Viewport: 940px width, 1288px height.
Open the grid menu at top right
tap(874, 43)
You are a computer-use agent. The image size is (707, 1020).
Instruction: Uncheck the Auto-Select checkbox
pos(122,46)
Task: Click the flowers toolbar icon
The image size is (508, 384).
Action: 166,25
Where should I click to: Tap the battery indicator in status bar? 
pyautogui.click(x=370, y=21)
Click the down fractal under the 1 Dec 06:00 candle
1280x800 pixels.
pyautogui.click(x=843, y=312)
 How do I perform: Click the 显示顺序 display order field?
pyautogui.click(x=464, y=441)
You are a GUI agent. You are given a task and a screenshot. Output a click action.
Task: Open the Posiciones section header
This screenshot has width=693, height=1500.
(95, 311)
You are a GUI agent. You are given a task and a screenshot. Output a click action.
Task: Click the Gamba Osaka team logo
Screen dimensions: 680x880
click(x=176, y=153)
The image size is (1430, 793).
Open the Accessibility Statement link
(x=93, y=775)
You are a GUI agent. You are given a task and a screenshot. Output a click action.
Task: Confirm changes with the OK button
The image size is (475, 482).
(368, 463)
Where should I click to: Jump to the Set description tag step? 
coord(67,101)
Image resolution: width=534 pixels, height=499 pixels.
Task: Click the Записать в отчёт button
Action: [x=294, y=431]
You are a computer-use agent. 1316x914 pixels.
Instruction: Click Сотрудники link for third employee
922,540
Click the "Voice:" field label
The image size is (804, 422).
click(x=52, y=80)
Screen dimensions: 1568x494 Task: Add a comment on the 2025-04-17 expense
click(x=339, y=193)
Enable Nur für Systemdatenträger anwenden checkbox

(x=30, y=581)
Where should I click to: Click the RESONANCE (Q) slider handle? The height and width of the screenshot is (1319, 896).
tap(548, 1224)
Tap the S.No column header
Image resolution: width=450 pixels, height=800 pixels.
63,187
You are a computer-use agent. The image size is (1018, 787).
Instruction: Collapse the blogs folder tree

- [EXERCISE GOAL] Word for word, repeat every line of the data.

- [FINISHED TASK]
Viewport: 940px width, 1288px height.
Open the grid menu at top right
tap(874, 43)
You are a computer-use agent. The image size is (707, 1020).
Instruction: Uncheck the Auto-Select checkbox
pos(122,46)
Task: Click the flowers toolbar icon
The image size is (508, 384).
Action: 166,25
Where should I click to: Tap the battery indicator in status bar? 
pyautogui.click(x=370, y=21)
Click the down fractal under the 1 Dec 06:00 candle
1280x800 pixels.
pyautogui.click(x=843, y=312)
 How do I perform: Click the 显示顺序 display order field?
pyautogui.click(x=464, y=441)
You are a GUI agent. You are given a task and a screenshot. Output a click action.
Task: Open the Posiciones section header
This screenshot has width=693, height=1500.
(95, 311)
You are a GUI agent. You are given a task and a screenshot. Output a click action.
Task: Click the Gamba Osaka team logo
Screen dimensions: 680x880
click(x=176, y=153)
The image size is (1430, 793).
Open the Accessibility Statement link
(x=93, y=775)
You are a GUI agent. You are given a task and a screenshot. Output a click action.
Task: Confirm changes with the OK button
The image size is (475, 482).
(368, 463)
Where should I click to: Jump to the Set description tag step? 
coord(67,101)
Image resolution: width=534 pixels, height=499 pixels.
Task: Click the Записать в отчёт button
Action: [x=294, y=431]
You are a computer-use agent. 1316x914 pixels.
Instruction: Click Сотрудники link for third employee
922,540
Click the "Voice:" field label
The image size is (804, 422).
click(x=52, y=80)
Screen dimensions: 1568x494 Task: Add a comment on the 2025-04-17 expense
click(x=339, y=193)
Enable Nur für Systemdatenträger anwenden checkbox

(x=30, y=581)
Where should I click to: Click the RESONANCE (Q) slider handle? The height and width of the screenshot is (1319, 896).
tap(548, 1224)
Tap the S.No column header
Image resolution: width=450 pixels, height=800 pixels.
63,187
You are a computer-use agent. The image size is (1018, 787).
Instruction: Collapse the blogs folder tree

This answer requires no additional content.